Wspominam Leca, gdyż najnowszy tomik Ewy Lipskiej, Miłość w trybie awaryjnym, uwspólnia z nim jeden z rozpoznawalnych chwytów, a mianowicie nadawanie wierszom tytułów od pierwszego słowa tekstu (znany z Lecowego zbioru Do Abla i Kaina z 1961 roku). Nie jedyny to jednak powód, jest i drugi. Lipska, jak on, scedza tu wiersze do minimum i dalej, by przejść w paradoksalną przestrzeń ujemną wiersza. A tam zostaje czysty dualizm, odczuwalny jako rozdarcie. Niezgoda na bycie, cierpienie, istnienie, na wszystko.

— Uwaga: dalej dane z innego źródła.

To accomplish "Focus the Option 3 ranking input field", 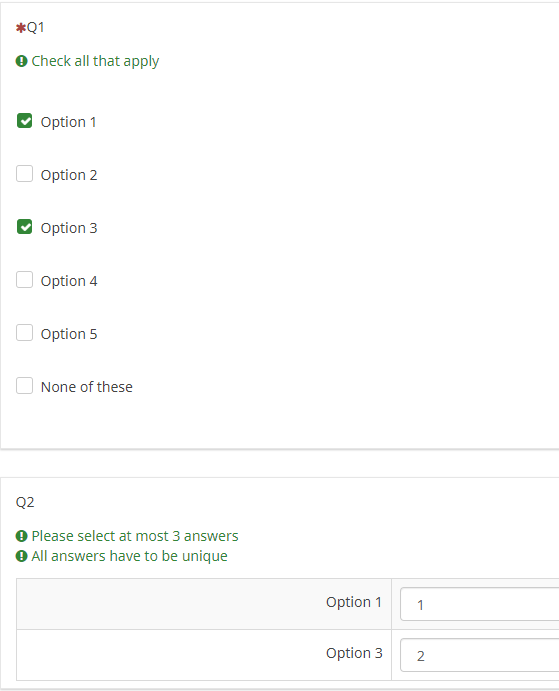I will click(480, 655).
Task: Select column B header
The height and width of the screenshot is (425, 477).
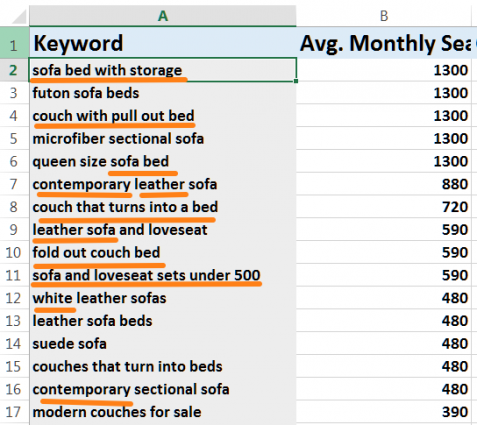Action: [384, 16]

Tak daleko – w skali całej książki – nie posunęła się jeszcze nigdy. Historykowi literatury z głębi pamięci wychynie może hasło „najmniej słów”, lecz postawione na głowie, bo Przybosiowi szło o czystość konstrukcji, obranie jej z poetyckich nadmiarów. Tu zaś znaczna część wiersza rozgrywa się w przestrzeni wirtualnej lub, jak kto woli, w umyśle czytelnika: niech domyśli to, co jest w stanie domyśleć. A to, co jest do domyślenia, jest niewesołe:
Litr umarłych na stole.
Już nie ma nikogo
kto jest.
To cały wiersz. Można powiedzieć: pusty. No, ale jednak ktoś w nim jest. Jacyś „my”, uczestnicy libacji, oraz umarli w spirytusie. Cokolwiek nie rzec, mamy do czynienia z biesiadą widm: skoro nie ma nikogo, kto jest, szklanki podnoszą postbyty. A jedynym aktem egzystencjalnym tychże zdaje się spijanie wódki pamięci. Powinna być czarna, prawda? Czy są czarne alkohole? Trzeba zapytać Becketta.
Skoro mowa o płynach, przypomina się zwrot „liofilizacja języka”, jakim w pamiętnej recenzji obdarzyła zbiór Strefa ograniczonego postoju (1990) na łamach „Odry” Anna Janko. Wtedy się to zaczęło; że trzeba by czegoś dolać – pisała o poetce poetka – aby wiersz rozkwitł. Po blisko dwudziestu latach przynajmniej już wiemy czego. Kiedyś (podobno) poetom i kochankom rozpuszczano w winie perły. Tu smakujemy inny roztwór. Roztwór, który przyrządza się in extremis, w trybie awaryjnym.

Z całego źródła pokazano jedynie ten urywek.